Directions — Give back exactly the lines of the data below, starting with the line that has "For every named target in this 109×2576" and going on through the line that has "Антивирус для Android (26, 2198)".

Records from a dataset:
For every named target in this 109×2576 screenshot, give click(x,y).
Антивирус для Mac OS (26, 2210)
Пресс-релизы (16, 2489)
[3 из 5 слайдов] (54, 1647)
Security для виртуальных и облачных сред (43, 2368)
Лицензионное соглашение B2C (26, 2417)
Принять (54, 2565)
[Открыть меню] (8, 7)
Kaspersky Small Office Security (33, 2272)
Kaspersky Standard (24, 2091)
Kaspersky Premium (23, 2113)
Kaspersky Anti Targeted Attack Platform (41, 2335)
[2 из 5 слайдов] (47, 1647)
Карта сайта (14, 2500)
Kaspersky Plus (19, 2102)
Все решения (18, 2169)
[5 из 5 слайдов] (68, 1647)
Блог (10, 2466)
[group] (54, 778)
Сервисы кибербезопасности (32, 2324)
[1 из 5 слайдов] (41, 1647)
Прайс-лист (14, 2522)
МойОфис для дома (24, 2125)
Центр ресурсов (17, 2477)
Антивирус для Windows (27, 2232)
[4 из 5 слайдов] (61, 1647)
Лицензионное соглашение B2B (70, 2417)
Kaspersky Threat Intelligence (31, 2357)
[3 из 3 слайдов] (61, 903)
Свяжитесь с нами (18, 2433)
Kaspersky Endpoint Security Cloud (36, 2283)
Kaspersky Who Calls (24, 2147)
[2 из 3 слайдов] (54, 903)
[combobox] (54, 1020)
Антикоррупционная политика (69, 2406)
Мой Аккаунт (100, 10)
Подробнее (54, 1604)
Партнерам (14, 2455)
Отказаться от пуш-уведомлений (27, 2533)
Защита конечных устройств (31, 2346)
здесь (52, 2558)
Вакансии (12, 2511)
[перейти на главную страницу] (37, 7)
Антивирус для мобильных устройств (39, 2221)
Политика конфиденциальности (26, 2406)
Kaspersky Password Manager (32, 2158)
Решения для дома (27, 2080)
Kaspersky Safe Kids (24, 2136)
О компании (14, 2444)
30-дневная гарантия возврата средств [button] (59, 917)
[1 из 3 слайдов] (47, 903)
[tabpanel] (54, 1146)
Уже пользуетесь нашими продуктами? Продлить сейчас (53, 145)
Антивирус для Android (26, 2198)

* * *

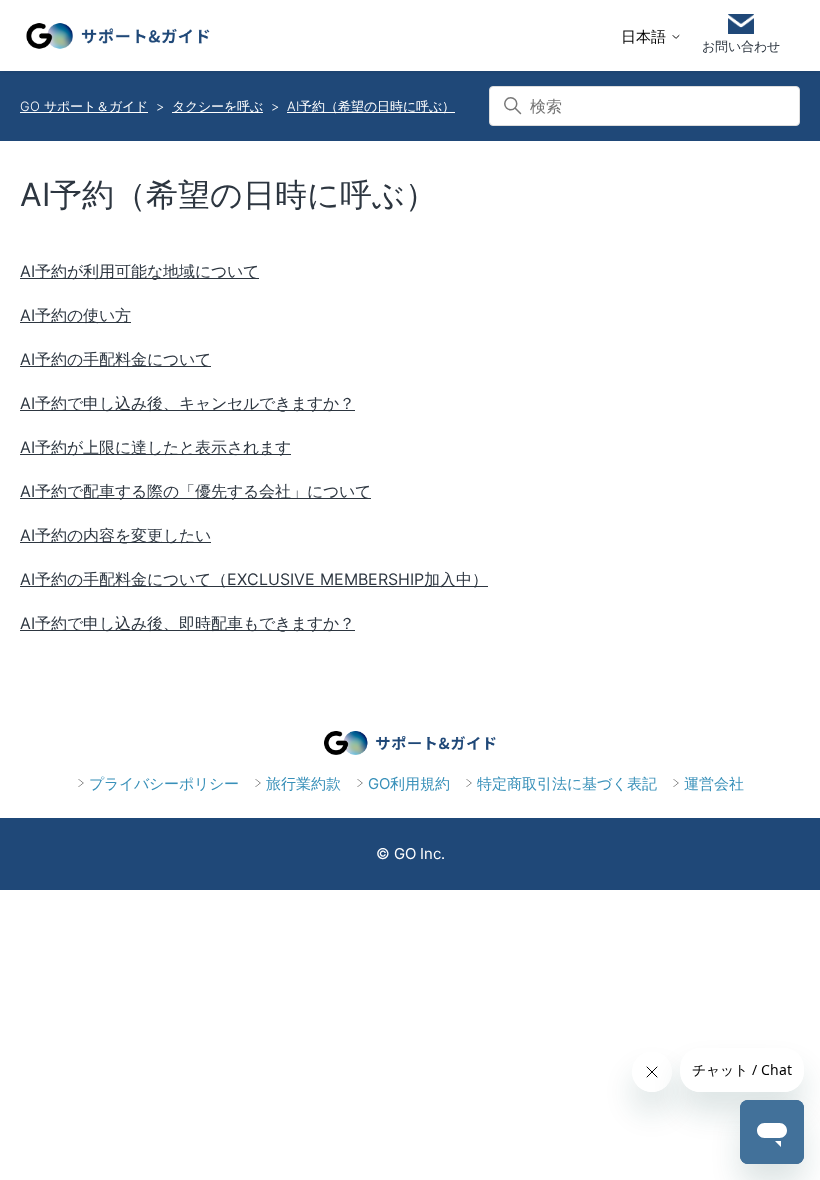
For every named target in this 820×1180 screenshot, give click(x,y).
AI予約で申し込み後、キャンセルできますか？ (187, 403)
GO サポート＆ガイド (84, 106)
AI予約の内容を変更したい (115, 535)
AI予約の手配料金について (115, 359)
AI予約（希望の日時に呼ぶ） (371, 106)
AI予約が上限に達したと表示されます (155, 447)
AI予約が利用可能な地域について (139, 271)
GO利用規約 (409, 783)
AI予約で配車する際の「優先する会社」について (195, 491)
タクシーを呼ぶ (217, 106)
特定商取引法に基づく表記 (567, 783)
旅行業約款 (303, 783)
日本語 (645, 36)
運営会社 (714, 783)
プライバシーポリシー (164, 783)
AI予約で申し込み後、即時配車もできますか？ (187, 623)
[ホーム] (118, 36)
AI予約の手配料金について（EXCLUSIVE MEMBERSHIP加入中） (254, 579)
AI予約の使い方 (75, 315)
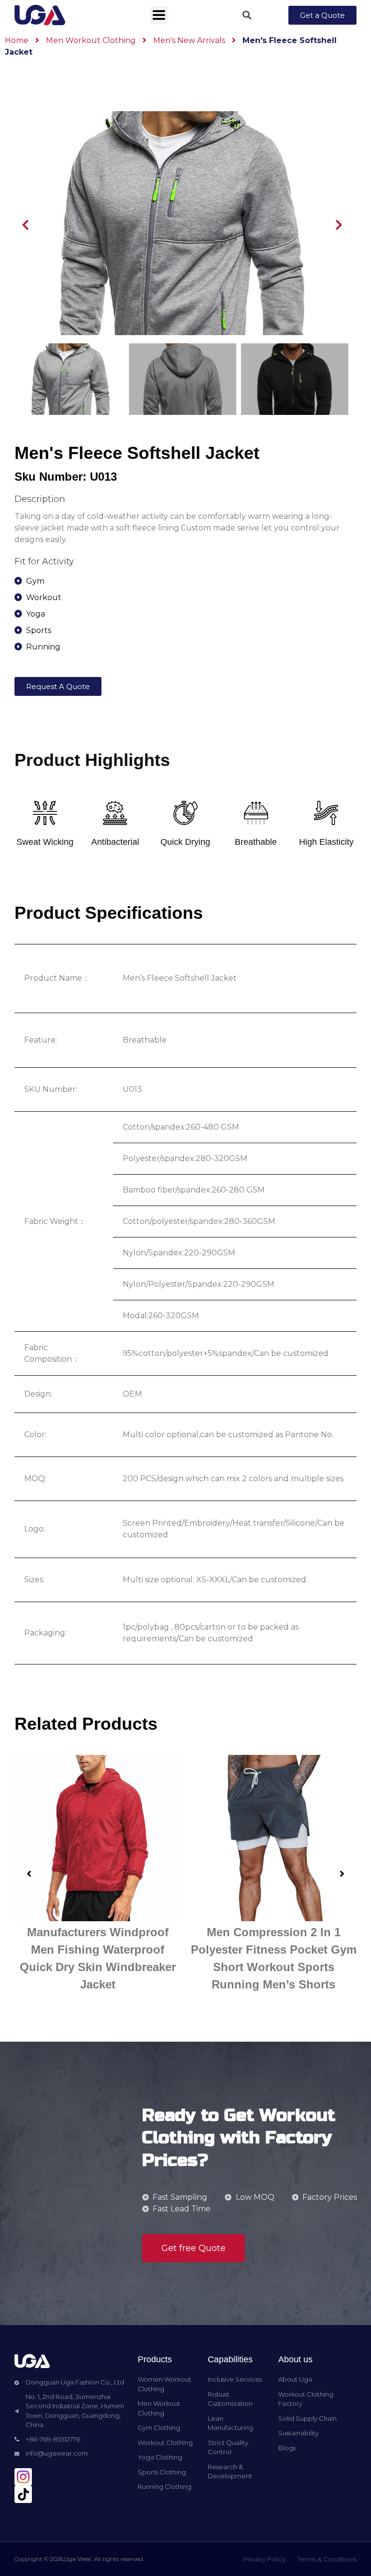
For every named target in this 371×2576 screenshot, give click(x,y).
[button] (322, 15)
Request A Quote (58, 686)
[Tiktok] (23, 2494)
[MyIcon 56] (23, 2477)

Exercise answer —
For every named target in this 109×2576 screenshot, give click(x,y).
Антивирус для Mac OS (26, 2210)
Пресс-релизы (16, 2489)
[3 из 5 слайдов] (54, 1647)
Security для виртуальных и облачных сред (43, 2368)
Лицензионное соглашение B2C (26, 2417)
Принять (54, 2565)
[Открыть меню] (8, 7)
Kaspersky Small Office Security (33, 2272)
Kaspersky Standard (24, 2091)
Kaspersky Premium (23, 2113)
Kaspersky Anti Targeted Attack Platform (41, 2335)
[2 из 5 слайдов] (47, 1647)
Карта сайта (14, 2500)
Kaspersky Plus (19, 2102)
Все решения (18, 2169)
[5 из 5 слайдов] (68, 1647)
Блог (10, 2466)
[group] (54, 778)
Сервисы кибербезопасности (32, 2324)
[1 из 5 слайдов] (41, 1647)
Прайс-лист (14, 2522)
МойОфис для дома (24, 2125)
Центр ресурсов (17, 2477)
Антивирус для Windows (27, 2232)
[4 из 5 слайдов] (61, 1647)
Лицензионное соглашение B2B (70, 2417)
Kaspersky Threat Intelligence (31, 2357)
[3 из 3 слайдов] (61, 903)
Свяжитесь с нами (18, 2433)
Kaspersky Endpoint Security Cloud (36, 2283)
Kaspersky Who Calls (24, 2147)
[2 из 3 слайдов] (54, 903)
[combobox] (54, 1020)
Антикоррупционная политика (69, 2406)
Мой Аккаунт (100, 10)
Подробнее (54, 1604)
Партнерам (14, 2455)
Отказаться от пуш-уведомлений (27, 2533)
Защита конечных устройств (31, 2346)
здесь (52, 2558)
Вакансии (12, 2511)
[перейти на главную страницу] (37, 7)
Антивирус для мобильных устройств (39, 2221)
Политика конфиденциальности (26, 2406)
Kaspersky Password Manager (32, 2158)
Решения для дома (27, 2080)
Kaspersky Safe Kids (24, 2136)
О компании (14, 2444)
30-дневная гарантия возврата средств [button] (59, 917)
[1 из 3 слайдов] (47, 903)
[tabpanel] (54, 1146)
Уже пользуетесь нашими продуктами? Продлить сейчас (53, 145)
Антивирус для Android (26, 2198)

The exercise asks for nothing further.